5.4 Comments on Implementation and Computational Issues

The numerical examples have all been computed using a Matlab implementation of the equations given above. As the governing partial differential equations (1-8) are linear, the only nonlinearity in the problem enters for the case of an evolving fracture as discussed in section 5.3.

In order to keep the emphasis on the spatial discretization, we have kept the temporal integration as simple as possible. To this end, we have employed a standard implicit (backward Euler) time discretization for the time derivative in the mass conservation equation for section 5.1. Section 5.2 is a steady state calculation. Finally, as noted in section 5.3, the fracture evolves in a quasi-static sense. This is realized by calculating the equilibrium pressure and displacement field between each update of the fracture tip. It is not realistic to evaluate the fracture evolution and the equilibrium fields in a coupled sense, since these are coupled through the (changing) discretization itself. Thus for all three sections, a fully coupled hydromechanical system needs to be solved for each time step. For the smaller examples, this system can be solved using a direct solver. For larger examples, standard iterative approaches are efficient [Mikelic and Wheeler, 2012]. While we have not conducted a comparison to symmetric discretizations herein, our experience from other work is that the nonsymmetric discretizations are mainly penalized due to the added memory usage of nonlinear iterative solvers.
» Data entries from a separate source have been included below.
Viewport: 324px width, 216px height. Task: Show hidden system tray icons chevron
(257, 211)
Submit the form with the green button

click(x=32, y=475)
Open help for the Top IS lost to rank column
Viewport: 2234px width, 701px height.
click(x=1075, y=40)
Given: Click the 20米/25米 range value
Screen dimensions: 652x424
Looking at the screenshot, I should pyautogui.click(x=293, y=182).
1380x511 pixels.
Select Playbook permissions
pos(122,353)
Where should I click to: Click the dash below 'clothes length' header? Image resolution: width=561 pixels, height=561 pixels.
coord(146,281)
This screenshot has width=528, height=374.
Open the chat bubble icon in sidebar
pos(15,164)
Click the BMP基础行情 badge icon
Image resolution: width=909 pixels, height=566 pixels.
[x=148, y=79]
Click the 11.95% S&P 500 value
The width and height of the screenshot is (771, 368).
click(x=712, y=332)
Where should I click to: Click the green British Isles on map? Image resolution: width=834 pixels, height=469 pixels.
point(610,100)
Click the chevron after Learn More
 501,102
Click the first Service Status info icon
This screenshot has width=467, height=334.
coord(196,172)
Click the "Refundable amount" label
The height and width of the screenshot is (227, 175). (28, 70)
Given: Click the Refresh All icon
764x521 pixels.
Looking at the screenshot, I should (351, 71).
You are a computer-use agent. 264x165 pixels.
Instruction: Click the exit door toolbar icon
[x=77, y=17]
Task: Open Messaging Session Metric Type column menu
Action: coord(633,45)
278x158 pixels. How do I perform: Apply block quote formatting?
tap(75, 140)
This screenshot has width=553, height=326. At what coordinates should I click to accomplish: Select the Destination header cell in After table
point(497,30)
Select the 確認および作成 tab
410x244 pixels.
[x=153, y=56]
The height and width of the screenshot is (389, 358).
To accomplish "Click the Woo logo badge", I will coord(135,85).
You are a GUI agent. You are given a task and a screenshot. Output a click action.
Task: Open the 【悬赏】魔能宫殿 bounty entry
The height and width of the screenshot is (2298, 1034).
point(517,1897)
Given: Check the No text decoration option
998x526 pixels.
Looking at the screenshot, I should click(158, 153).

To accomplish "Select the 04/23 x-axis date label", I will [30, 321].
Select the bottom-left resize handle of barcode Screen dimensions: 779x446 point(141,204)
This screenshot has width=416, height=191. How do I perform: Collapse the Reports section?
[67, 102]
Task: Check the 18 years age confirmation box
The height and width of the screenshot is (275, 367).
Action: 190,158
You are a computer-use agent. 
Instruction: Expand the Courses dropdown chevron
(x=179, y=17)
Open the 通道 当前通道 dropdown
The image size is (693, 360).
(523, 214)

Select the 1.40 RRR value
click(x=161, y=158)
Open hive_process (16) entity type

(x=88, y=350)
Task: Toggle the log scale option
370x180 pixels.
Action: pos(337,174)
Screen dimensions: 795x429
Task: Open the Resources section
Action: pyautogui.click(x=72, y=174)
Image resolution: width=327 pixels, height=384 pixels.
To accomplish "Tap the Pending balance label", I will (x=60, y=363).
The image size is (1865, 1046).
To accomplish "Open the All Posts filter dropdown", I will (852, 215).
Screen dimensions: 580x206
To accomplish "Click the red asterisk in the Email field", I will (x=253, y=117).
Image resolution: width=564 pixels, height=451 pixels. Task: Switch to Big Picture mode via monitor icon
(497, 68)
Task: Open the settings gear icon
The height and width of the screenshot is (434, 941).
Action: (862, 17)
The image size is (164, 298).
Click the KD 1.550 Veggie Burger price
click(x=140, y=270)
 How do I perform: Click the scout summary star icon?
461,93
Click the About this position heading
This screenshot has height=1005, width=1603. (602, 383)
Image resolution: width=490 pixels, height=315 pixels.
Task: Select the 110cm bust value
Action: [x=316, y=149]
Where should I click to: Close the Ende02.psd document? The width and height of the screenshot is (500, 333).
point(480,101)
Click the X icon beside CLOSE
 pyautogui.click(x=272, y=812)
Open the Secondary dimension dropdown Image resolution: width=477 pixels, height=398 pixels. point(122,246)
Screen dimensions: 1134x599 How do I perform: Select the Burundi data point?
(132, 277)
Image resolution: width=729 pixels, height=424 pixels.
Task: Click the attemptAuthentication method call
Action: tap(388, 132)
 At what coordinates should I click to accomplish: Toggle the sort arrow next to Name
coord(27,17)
The spatial discretization uses previous code for MPFA and MPSA discretizations on unstructured grids. These codes have been modified to provide the coupling terms appearing on the right-hand side of equations (18) and (19). For the case of the evolving fracture, the equations are rediscretized only around the fracture tip for each evolution of the fracture.

While it may not be appropriate to comment on computational performance of nonptimized research code, we note that resolving the MPFA and MPSA discretizations involve a local linear system associated with each vertex in the grid. This is in contrast to finite element methods where it is sufficient to evaluate a quadrature. In our implementation, calculating the discretization itself represents the main computational cost in the above examples.

6 Conclusions

We present a novel cell-centered finite volume approach to discretizing coupled flow and deformation of porous media. Through this contribution, we establish that it is possible to model hydromechanical coupling consistently within a single unified finite volume approach. The methodology is particularly adapted to problems where the flow is of primary importance, justifying the choice of finite volume methods for both flow and deformation. The compatible choice of discretization has several advantages from a practical perspective: (a) the data structures are equivalent for flow and deformation, simplifying the design of efficient solvers. (b) The discretization can naturally be developed within a single software framework, enabling fully coupled simulation. (c) Fractures aligned with cell boundaries can be naturally included through boundary conditions on internal surfaces.